Required action »
Extract, from the listing that follows, each line containing the word "Парк".

Records for the exercise »
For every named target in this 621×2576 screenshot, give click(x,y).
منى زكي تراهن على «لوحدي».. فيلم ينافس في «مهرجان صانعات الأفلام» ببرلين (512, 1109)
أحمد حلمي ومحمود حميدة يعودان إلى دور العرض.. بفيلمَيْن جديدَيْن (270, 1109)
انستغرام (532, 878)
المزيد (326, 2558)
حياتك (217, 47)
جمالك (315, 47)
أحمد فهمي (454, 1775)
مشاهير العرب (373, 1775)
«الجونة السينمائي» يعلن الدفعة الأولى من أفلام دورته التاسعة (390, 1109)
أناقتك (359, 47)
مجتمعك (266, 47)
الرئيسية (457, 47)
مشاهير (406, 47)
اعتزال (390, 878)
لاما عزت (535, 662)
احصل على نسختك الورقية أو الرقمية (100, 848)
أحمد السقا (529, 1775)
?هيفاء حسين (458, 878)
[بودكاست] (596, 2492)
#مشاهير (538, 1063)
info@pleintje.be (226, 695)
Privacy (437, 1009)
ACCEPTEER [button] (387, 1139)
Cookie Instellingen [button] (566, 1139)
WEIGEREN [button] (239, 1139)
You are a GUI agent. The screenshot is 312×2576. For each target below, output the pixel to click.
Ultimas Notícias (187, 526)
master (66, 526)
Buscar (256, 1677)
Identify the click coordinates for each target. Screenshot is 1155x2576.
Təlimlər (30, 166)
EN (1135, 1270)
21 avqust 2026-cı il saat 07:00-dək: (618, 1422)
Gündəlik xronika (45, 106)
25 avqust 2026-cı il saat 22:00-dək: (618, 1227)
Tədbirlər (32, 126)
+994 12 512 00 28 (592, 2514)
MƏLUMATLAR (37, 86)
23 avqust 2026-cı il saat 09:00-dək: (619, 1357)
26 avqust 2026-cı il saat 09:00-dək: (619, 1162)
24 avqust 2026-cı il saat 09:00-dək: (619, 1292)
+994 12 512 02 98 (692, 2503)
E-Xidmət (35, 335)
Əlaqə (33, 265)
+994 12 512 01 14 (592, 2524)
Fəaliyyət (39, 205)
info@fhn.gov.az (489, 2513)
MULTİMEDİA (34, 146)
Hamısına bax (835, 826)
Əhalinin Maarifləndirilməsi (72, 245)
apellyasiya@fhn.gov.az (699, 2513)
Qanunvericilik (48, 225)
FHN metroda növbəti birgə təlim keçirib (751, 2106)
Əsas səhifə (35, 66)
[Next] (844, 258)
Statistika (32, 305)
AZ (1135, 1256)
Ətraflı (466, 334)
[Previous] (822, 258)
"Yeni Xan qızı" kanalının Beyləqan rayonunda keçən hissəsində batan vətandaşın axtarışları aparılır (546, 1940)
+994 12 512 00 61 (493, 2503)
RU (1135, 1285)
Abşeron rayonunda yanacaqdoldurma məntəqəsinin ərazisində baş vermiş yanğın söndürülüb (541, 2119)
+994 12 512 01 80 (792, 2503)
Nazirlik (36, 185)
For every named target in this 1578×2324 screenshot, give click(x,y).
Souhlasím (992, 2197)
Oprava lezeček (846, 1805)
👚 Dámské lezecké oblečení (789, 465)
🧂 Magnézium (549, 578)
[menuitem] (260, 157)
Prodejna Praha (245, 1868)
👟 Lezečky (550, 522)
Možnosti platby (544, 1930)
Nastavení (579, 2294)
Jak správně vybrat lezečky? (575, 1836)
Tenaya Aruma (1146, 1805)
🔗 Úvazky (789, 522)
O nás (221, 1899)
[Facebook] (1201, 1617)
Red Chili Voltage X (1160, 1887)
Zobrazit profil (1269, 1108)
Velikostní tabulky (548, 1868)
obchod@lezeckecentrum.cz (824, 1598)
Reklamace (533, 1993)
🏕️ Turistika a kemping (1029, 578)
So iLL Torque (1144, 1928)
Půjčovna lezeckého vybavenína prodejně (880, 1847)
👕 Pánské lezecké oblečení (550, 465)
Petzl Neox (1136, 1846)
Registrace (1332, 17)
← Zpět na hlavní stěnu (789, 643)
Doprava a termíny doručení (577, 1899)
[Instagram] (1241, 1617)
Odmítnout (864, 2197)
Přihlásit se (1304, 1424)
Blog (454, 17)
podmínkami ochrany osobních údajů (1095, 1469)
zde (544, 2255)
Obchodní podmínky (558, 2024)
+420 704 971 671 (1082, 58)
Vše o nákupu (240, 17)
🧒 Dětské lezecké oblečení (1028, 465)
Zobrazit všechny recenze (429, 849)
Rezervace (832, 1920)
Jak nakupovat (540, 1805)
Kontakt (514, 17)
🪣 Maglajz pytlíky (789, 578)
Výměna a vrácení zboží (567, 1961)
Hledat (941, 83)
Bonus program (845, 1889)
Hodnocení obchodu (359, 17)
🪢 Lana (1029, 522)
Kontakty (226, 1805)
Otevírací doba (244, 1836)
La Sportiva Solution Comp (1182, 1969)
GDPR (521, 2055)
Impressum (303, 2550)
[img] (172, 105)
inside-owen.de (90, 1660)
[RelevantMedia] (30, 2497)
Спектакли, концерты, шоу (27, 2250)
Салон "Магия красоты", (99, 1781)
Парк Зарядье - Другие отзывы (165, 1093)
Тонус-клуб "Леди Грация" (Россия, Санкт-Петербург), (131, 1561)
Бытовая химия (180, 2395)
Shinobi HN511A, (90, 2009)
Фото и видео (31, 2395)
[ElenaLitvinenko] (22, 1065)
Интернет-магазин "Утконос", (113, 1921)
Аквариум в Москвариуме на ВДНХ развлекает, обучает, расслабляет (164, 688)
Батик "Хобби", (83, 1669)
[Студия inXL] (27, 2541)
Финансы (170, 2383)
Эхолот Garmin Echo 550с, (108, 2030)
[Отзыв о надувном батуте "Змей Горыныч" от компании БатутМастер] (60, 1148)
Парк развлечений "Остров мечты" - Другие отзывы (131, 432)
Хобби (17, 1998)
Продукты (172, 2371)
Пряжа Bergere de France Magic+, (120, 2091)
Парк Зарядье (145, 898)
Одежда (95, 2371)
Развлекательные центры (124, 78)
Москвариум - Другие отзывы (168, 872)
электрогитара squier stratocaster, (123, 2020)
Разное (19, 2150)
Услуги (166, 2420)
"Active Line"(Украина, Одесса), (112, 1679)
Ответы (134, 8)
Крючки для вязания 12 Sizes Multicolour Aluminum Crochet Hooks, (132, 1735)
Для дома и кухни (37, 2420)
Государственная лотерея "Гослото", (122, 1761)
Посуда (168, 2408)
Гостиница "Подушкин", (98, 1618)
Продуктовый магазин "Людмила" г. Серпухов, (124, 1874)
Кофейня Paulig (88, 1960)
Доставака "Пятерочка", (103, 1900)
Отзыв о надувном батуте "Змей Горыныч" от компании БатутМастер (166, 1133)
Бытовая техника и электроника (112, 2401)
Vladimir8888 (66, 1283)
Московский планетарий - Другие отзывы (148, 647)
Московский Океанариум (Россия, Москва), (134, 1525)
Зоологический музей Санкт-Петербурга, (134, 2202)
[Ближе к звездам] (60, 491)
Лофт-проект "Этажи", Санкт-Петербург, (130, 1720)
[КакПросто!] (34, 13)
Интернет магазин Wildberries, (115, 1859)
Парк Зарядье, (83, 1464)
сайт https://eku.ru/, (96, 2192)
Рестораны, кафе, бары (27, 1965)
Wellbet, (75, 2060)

Answer section »
Парк Зарядье - Другие отзывы (165, 1093)
Парк развлечений "Остров мечты" - Другие отзывы (131, 432)
Парк Зарядье (145, 898)
Парк Зарядье, (83, 1464)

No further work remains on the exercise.